1. Field of the Invention
The present invention relates to a method for measuring the surface temperature of a semiconductor wafer substrate, and also to a heat-treating apparatus.
2. Description of the Related Art
In an apparatus which manufactures a semiconductor device by heat-treating a semiconductor wafer substrate, the treated condition of the substrate is dependent greatly on the treating temperature. Therefore, how the treating temperature is controlled an important factor in determining the characteristics of a semiconductor device. It should be noted that the surface on the major side of the substrate (i.e., the surface on which a thin film or the like is to be formed) constitutes an important portion of the semiconductor device to be manufactured. Therefore, the temperature of that surface has to be measured accurately and controlled in an optimal manner in the manufacturing process of the semiconductor device. (The surface on the major side of the substrate will be hereinafter referred to as a "major surface"; likewise the surface on the opposite side of the substrate will be hereinafter referred to as a "minor surface".)

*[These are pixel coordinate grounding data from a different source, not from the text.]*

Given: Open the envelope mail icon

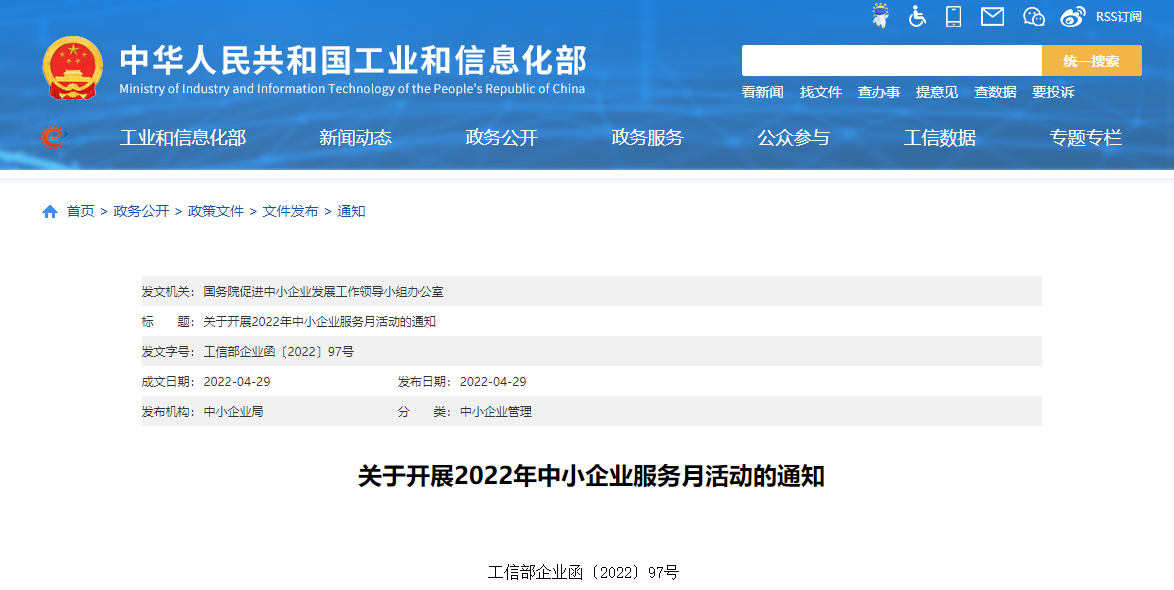Looking at the screenshot, I should click(x=992, y=16).
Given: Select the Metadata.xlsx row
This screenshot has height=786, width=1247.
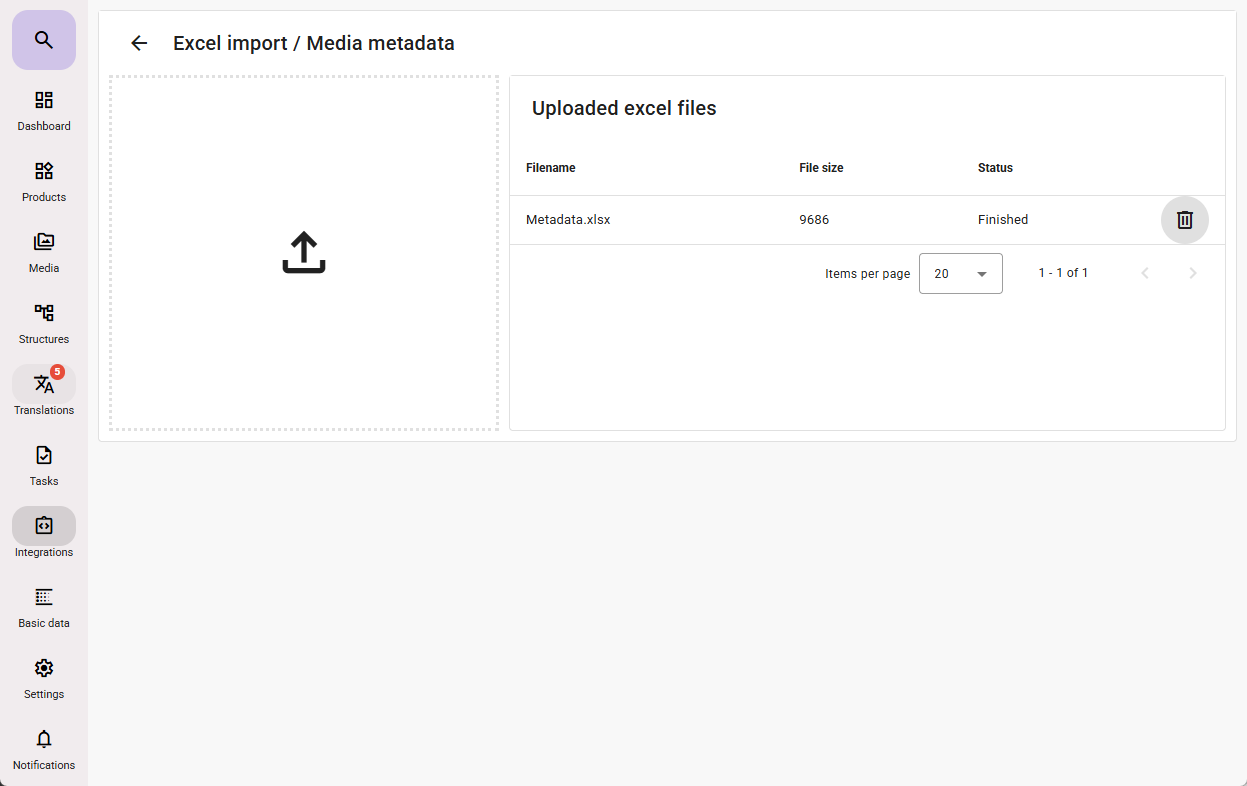Looking at the screenshot, I should coord(568,220).
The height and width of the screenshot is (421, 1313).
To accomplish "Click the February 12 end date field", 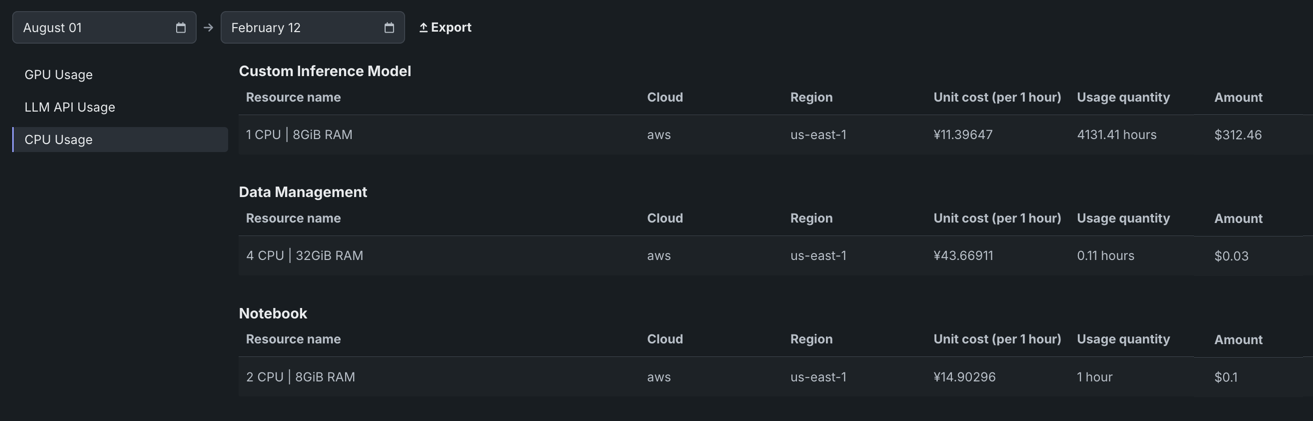I will [x=300, y=28].
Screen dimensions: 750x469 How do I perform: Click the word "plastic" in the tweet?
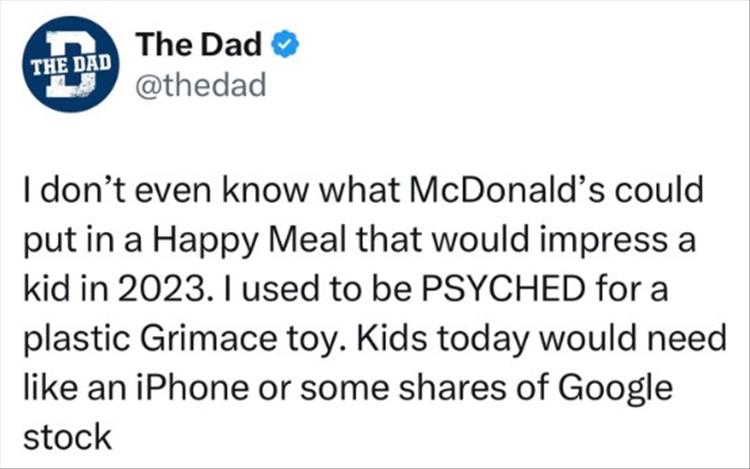[x=68, y=338]
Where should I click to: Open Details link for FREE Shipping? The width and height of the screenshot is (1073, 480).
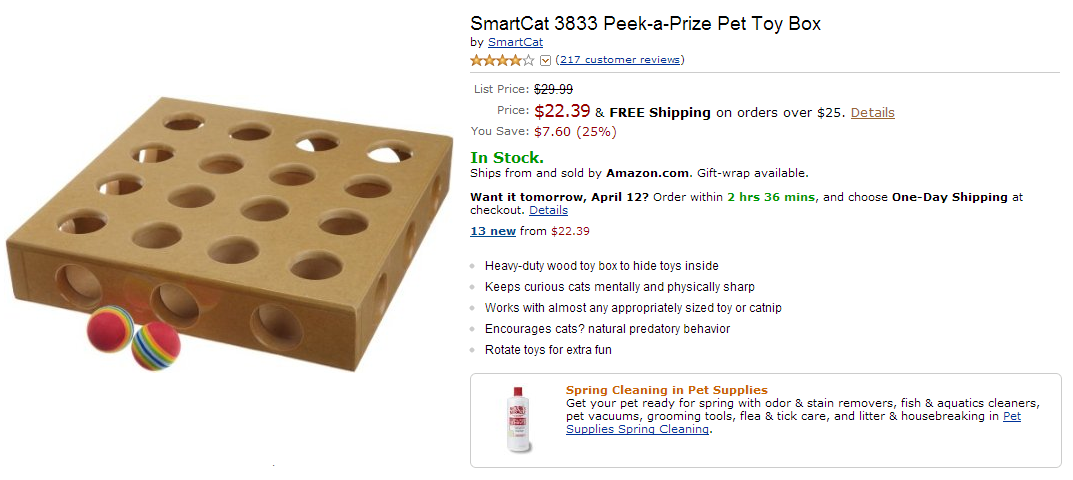coord(872,112)
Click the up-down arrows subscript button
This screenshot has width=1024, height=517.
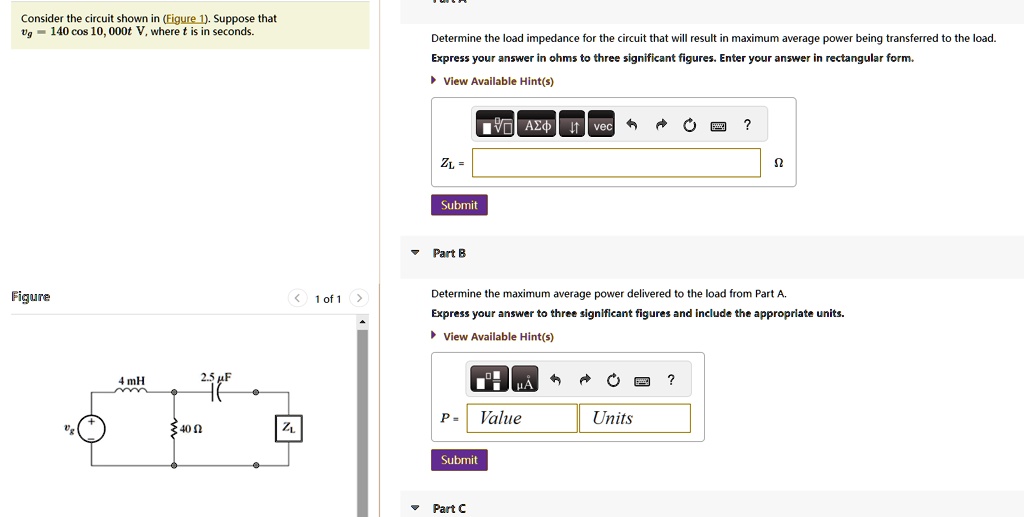(573, 125)
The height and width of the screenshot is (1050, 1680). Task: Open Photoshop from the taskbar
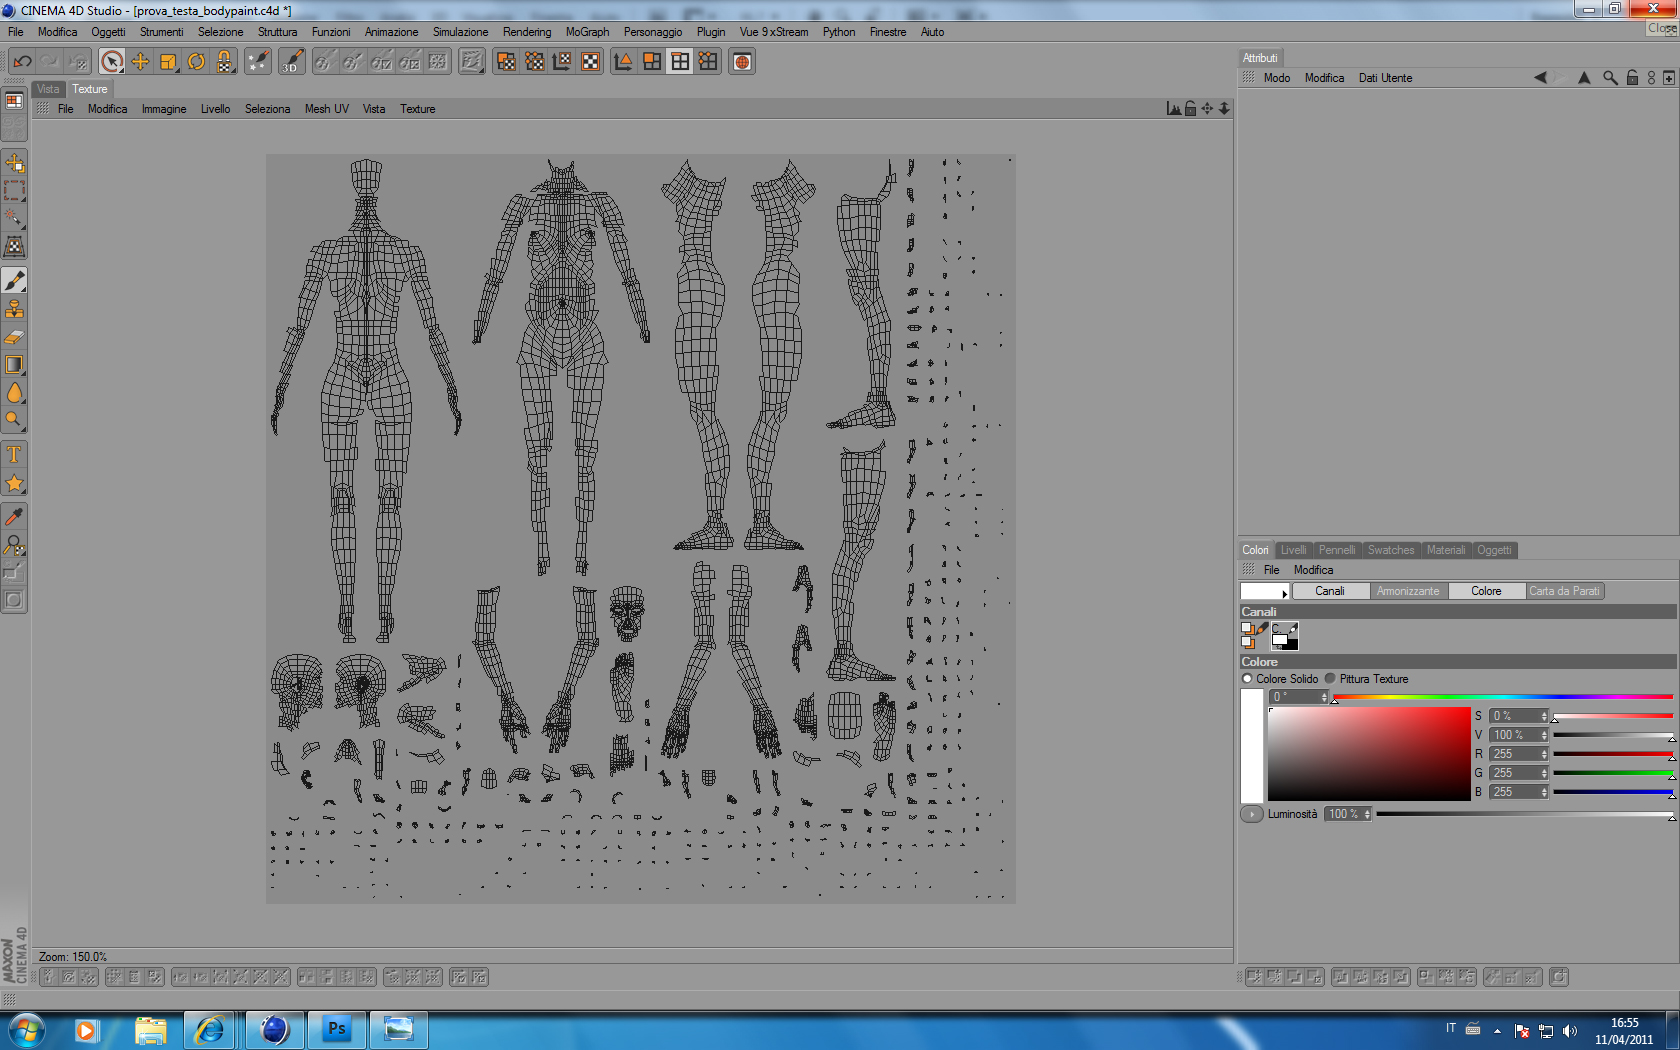tap(337, 1029)
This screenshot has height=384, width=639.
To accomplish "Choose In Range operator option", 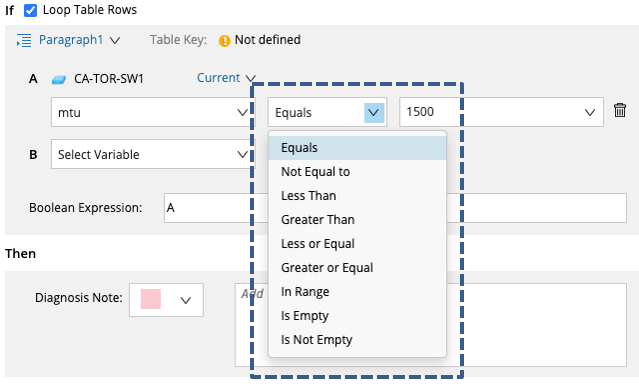I will pyautogui.click(x=357, y=292).
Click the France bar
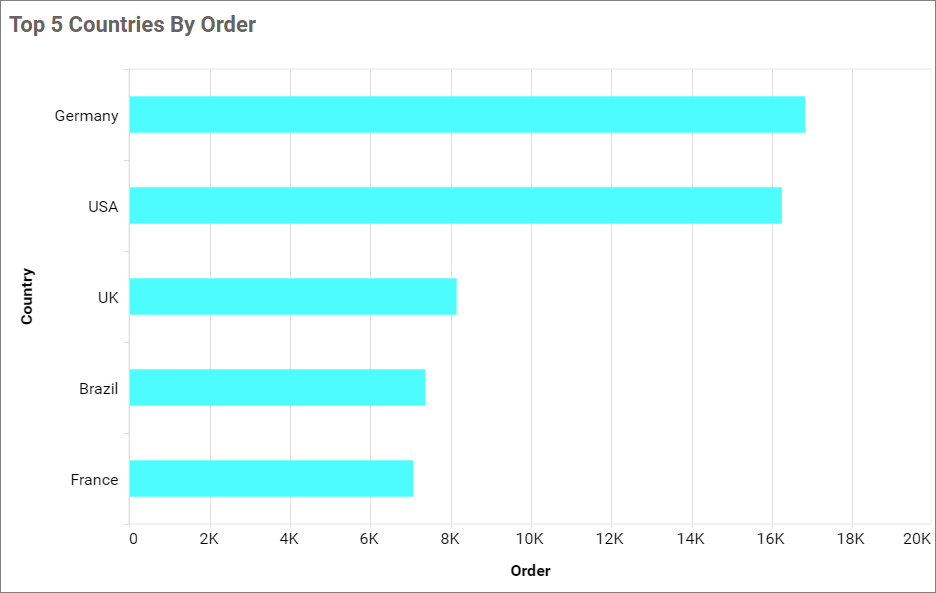936x593 pixels. pyautogui.click(x=271, y=479)
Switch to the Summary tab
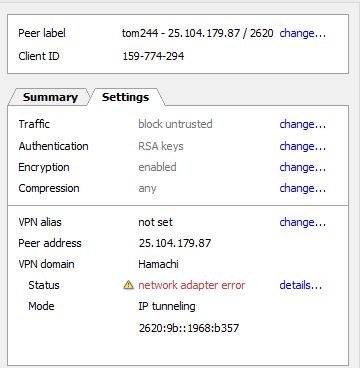Screen dimensions: 360x368 pos(50,97)
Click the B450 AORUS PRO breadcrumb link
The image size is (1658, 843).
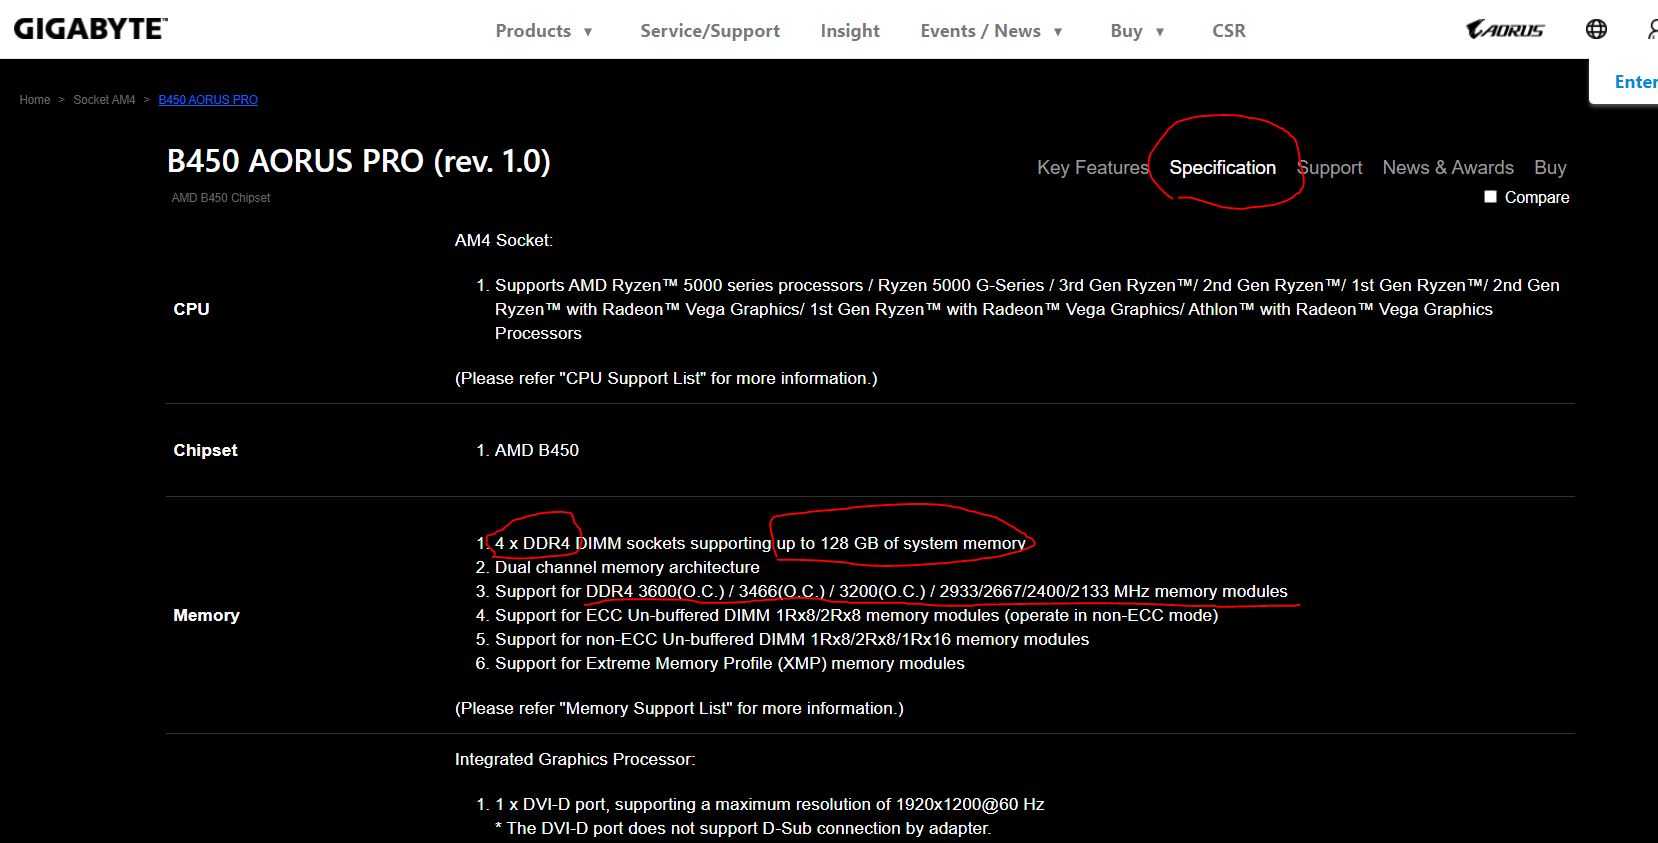208,100
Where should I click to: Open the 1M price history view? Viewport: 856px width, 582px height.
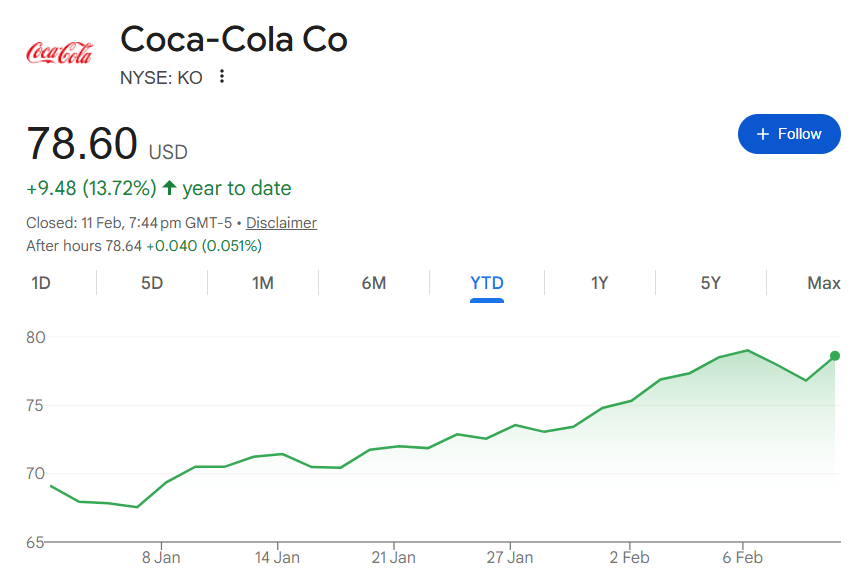point(263,283)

To measure the temperature of a substrate treated in a semiconductor device-manufacturing apparatus, one prior art method employs a contact type thermometer in which a thermocouple is incorporated. The thermometer is arranged on the platen on which the substrate is mounted. In this prior art method, the temperature of the platen can be measured, but the temperature of the major surface of the substrate cannot be accurately measured since there is a large temperature difference between the platen and the major surface of the substrate. If the thermocouple of the thermometer is arranged not on the platen but on the major surface of the substrate, the temperature of the major surface may be measured with accuracy. In this case, however, the thermocouple will become a physical obstacle to the formation of films on the major surface. It should be also noted that the thermocouple is slow in reacting to a temperature change.
Another prior art method employs a non-contact type radiation thermometer. This radiation thermometer measures the temperature of the substrate by detecting infrared rays of e.g about 5 .mu.m radiated from the substrate. In this method, it is necessary to know the emissivity of the substrate before the temperature measurement. However, if the emissivity of the substrate is unknown or if the emissivity varies in accordance with a change in the surface condition of the substrate (for example, the emissivity may be different before and after a film is formed on the surface of the substrate), it is difficult to accurately measure the temperature. In addition, since the radiation thermometer receives more infrared rays from the substrate bulk than from the film coated on the surface of the substrate, it is difficult to accurately measure the surface temperature itself.